Kini, sorotan beralih pada sosok pengganti yang akan memimpin Timnas Indonesia. Dengan kekosongan di pucuk kepemimpinan, PSSI dihadapkan pada daftar panjang 16 pelatih kaliber top dunia yang berpotensi menjadi suksesor Kluivert. Dari deretan nama besar tersebut, satu pelatih disebut-sebut sebagai kandidat favorit, sementara satu lainnya memiliki pengalaman melatih Timnas Arab Saudi. Siapakah mereka?
Berikut adalah ulasan mendalam mengenai beberapa opsi pelatih terkemuka yang layak dipertimbangkan Timnas Indonesia:
Gareth Southgate (Inggris)
Mantan pelatih Timnas Inggris, Gareth Southgate, menjadi kandidat kuat yang patut diperhitungkan. Kiprahnya bersama Inggris dari tahun 2016 hingga 2024 sangat mengesankan, membawa timnya menembus semifinal Piala Dunia 2018 dan perempat final Piala Dunia 2022. Bahkan, di ajang Piala Eropa, Southgate sukses mengantar Inggris melaju hingga babak final pada edisi EURO 2020 (yang digelar 2021) dan EURO 2024. Kans Timnas Indonesia untuk mengamankan jasanya terbuka lebar, mengingat Southgate saat ini berstatus bebas kontrak.

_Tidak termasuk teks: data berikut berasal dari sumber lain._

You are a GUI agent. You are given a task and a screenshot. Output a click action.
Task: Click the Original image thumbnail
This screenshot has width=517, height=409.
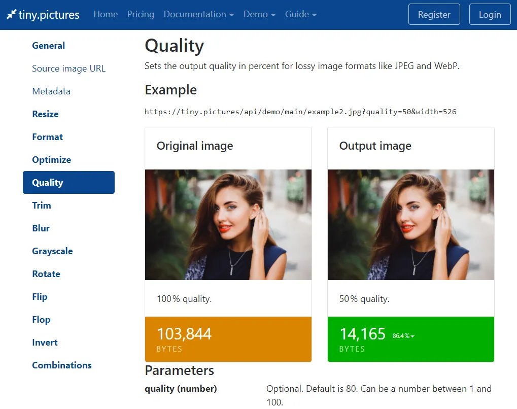(x=228, y=224)
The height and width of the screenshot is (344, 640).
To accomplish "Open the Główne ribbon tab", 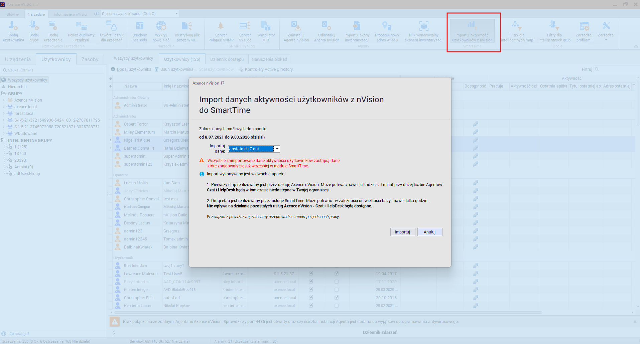I will pyautogui.click(x=12, y=14).
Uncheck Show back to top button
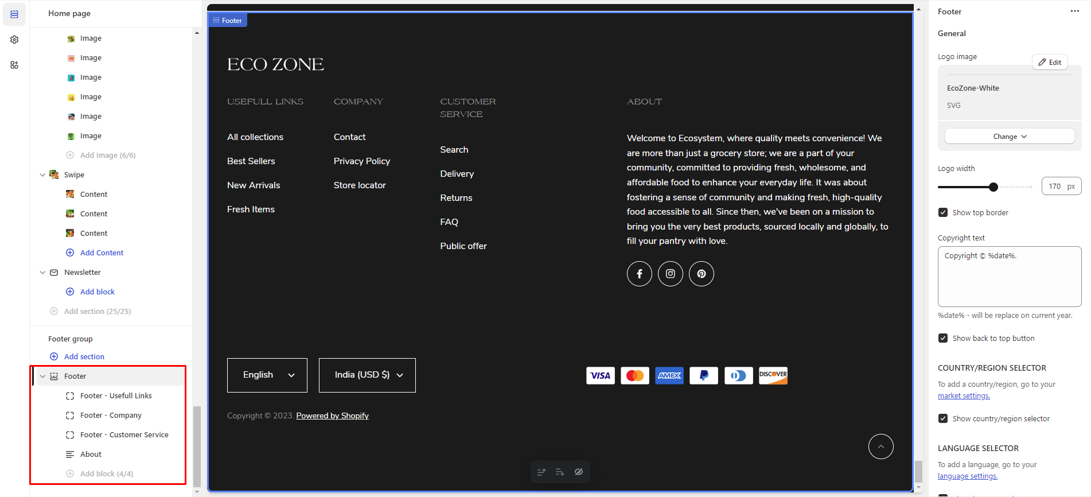The height and width of the screenshot is (497, 1091). (943, 338)
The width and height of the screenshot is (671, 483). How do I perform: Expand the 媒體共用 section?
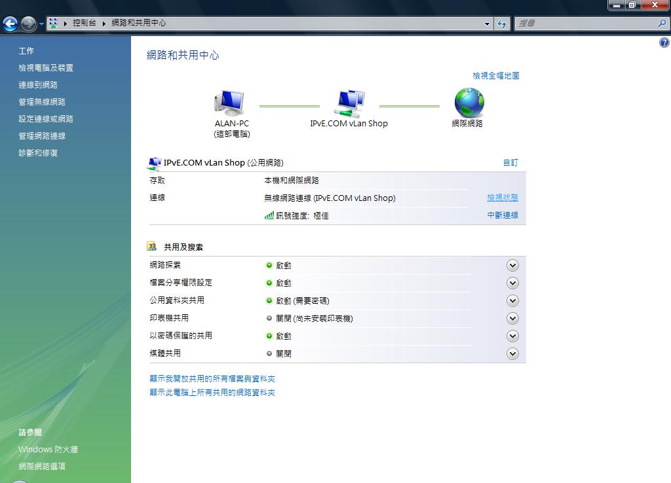click(512, 353)
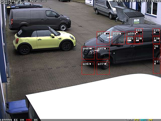
Task: Select detection zone 115
Action: pos(130,40)
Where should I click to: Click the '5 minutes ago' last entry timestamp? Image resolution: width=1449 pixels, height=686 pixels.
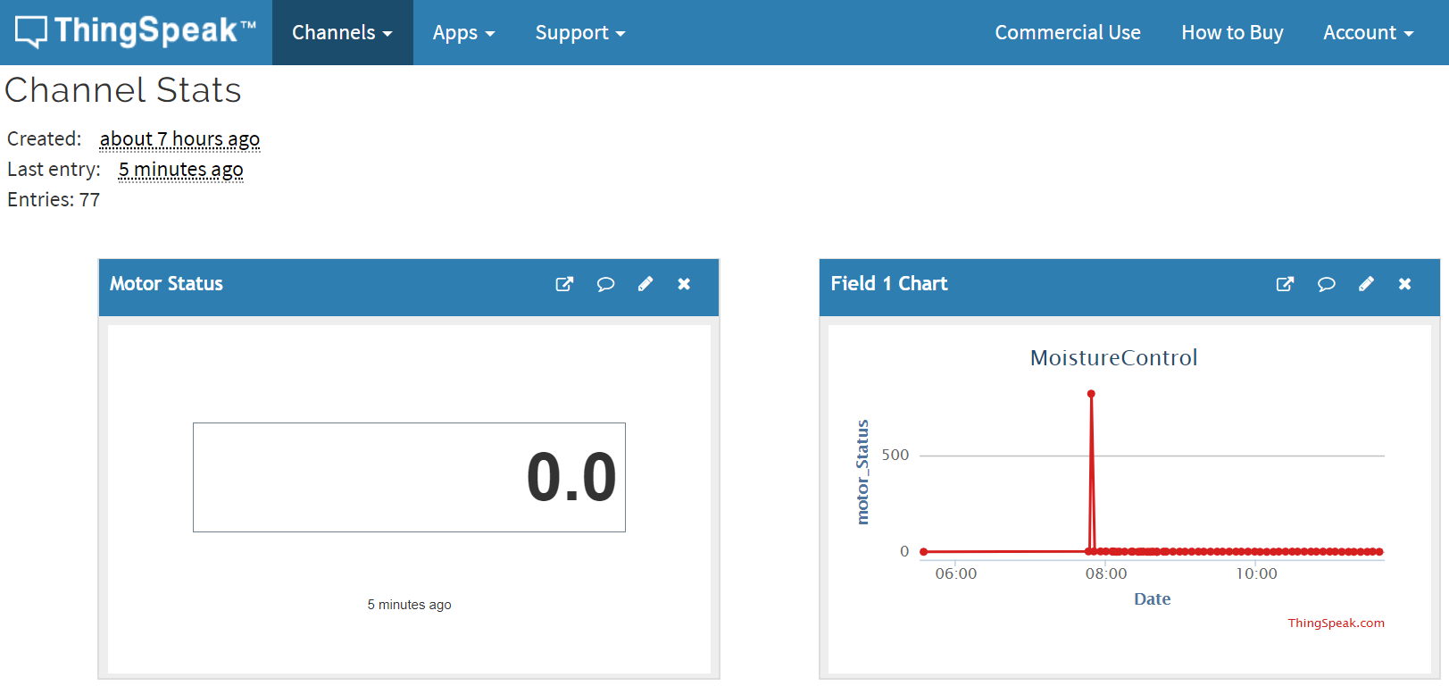point(181,170)
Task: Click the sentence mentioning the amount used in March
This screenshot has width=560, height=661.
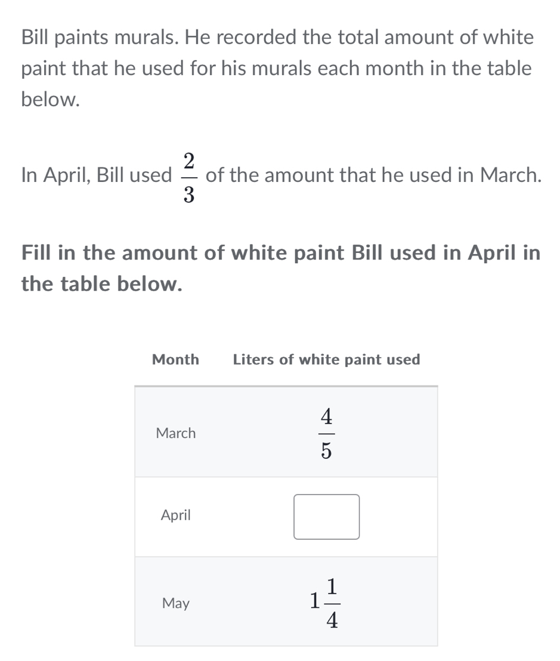Action: pyautogui.click(x=280, y=175)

Giovanni van Bronckhorst (Belanda)
Asisten pelatih Liverpool, Giovanni van Bronckhorst, menawarkan profil menarik dengan pengalaman melimpah di empat liga top Eropa: Belanda, Turki, Skotlandia, dan Inggris. Sebelum menjabat sebagai asisten pelatih, Van Bronckhorst telah mengukir sejumlah gelar bergengsi, termasuk lima trofi di Belanda (Super Cup Dutch, Eredivisie, Dutch Cup), Turkish Super Cup bersama Besiktas, dan Scottish Cup untuk Rangers FC. Daya tarik lain dari mantan kapten Timnas Belanda ini adalah darah keturunan Indonesia, tepatnya Maluku, yang mengalir dari sang ibu, Fransien Sapulette.
Louis van Gaal (Belanda)
Nama besar eks Manchester United, Louis van Gaal, kembali muncul dalam bursa calon pelatih Timnas Indonesia. Spekulasi ini menguat setelah akun Instagram seputar sepak bola Indonesia, @footballabroadindonesia, mengunggah postingan bernuansa kode dengan foto Van Gaal. Sebelumnya, pada Maret 2025, namanya juga sempat dikaitkan untuk posisi Direktur Teknik Timnas Indonesia, bahkan media Belanda marak memberitakan sang “menir” yang kini menjabat Konsultan Ajax Amsterdam itu. Peluang pelatih berusia 74 tahun ini bergantung pada kesediaannya untuk kembali menangani tim nasional di usia senjanya.
Joachim Löw (Jerman)
Pelatih asal Jerman, Joachim Löw, adalah opsi selanjutnya yang tak kalah menarik. Pengalamannya yang teruji di kancah dunia, puncaknya dengan meraih trofi Piala Dunia 2014 bersama Timnas Jerman, menjadi alasan utama pertimbangan. Setelah 15 tahun mengarsiteki Die Mannschaft, Löw resmi menanggalkan jabatannya pada 2021. Dengan status bebas kontrak, kans Timnas Indonesia untuk mendapatkan tanda tangannya terbuka lebar.
Xavi Hernandez (Spanyol)
Mantan pelatih Barcelona, Xavi Hernandez, bisa menjadi opsi alternatif yang menarik bagi Timnas Indonesia. Meskipun belum pernah berkiprah di level tim nasional, Xavi telah membukukan beberapa gelar bergengsi bersama Barcelona dan Al-Sadd SC. Di Barcelona, ia sukses membawa tim meraih gelar Liga Spanyol dan Piala Super Spanyol musim 2022/2023. Bersama Al-Sadd SC, Xavi mencatatkan enam gelar, termasuk satu Liga Qatar dan beberapa piala domestik. Dengan statusnya yang bebas kontrak setelah hengkang dari Barcelona, peluang untuk mendatangkan Xavi terbilang cukup terbuka.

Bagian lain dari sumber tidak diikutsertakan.